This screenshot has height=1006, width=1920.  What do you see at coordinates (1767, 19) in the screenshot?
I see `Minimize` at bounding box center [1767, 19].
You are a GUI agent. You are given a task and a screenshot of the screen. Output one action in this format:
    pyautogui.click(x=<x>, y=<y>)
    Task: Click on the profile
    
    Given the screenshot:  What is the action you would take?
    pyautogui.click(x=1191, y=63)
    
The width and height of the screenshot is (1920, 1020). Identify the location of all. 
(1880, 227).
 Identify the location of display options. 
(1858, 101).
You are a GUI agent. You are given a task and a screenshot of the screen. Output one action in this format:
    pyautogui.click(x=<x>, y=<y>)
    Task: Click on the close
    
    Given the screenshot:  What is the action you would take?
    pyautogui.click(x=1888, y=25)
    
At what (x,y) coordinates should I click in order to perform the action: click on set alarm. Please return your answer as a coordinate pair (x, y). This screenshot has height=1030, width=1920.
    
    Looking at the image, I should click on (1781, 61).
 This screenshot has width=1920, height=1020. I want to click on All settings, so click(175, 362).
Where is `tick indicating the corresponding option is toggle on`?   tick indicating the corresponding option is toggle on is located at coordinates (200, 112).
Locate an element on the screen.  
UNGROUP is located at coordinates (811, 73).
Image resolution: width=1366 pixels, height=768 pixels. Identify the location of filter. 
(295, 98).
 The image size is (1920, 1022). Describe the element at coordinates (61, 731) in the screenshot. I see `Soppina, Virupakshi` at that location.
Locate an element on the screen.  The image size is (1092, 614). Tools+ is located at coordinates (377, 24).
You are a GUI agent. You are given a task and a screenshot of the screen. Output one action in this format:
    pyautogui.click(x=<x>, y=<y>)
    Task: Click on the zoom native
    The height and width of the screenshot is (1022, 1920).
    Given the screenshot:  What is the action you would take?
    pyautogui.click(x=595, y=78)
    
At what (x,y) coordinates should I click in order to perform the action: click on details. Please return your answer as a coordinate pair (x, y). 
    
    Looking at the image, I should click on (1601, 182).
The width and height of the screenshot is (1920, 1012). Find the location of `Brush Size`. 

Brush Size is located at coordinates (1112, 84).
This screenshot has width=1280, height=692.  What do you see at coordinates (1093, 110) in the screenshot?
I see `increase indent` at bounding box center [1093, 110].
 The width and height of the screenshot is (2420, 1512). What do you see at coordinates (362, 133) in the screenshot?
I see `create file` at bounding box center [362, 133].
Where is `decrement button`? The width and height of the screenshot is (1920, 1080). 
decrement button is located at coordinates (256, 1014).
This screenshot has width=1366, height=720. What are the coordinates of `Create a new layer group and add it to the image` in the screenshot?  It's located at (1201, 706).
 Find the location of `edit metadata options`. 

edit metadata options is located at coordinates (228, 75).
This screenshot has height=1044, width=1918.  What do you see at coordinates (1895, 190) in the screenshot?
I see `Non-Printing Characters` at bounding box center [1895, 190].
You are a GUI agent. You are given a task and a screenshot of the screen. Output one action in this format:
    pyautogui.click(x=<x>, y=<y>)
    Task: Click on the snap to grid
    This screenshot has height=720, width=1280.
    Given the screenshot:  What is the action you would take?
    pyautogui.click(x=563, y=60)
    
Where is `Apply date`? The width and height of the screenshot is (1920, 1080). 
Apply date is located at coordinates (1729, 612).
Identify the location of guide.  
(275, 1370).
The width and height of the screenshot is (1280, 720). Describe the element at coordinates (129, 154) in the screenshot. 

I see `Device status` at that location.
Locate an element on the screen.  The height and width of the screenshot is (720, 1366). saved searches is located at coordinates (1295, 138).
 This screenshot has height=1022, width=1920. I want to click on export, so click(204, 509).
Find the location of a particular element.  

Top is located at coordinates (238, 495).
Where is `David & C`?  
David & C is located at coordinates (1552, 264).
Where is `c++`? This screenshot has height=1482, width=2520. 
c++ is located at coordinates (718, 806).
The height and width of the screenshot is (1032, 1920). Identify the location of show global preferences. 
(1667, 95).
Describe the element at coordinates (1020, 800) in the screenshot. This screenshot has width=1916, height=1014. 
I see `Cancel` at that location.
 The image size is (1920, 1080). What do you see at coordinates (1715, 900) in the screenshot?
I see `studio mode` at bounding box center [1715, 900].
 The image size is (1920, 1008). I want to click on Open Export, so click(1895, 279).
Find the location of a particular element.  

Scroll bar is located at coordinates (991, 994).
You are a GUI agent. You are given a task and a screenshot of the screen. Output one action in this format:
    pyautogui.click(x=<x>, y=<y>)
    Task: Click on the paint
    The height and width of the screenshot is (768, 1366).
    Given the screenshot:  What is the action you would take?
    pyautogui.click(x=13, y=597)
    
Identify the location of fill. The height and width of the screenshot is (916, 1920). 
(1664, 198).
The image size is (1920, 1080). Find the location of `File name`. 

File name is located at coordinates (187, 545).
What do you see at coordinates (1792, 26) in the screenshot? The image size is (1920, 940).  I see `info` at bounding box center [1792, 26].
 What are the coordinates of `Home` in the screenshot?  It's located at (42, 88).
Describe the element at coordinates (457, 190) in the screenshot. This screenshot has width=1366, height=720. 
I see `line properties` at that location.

# [Given task]
Reproduce the rows above verbatim, from the line containing "coordinates (1295, 138)." up to and including the line containing "David & C is".

# [Reply]
Locate an element on the screen.  The height and width of the screenshot is (720, 1366). saved searches is located at coordinates (1295, 138).
 This screenshot has height=1022, width=1920. I want to click on export, so click(204, 509).
Find the location of a particular element.  

Top is located at coordinates (238, 495).
Where is `David & C`?  
David & C is located at coordinates (1552, 264).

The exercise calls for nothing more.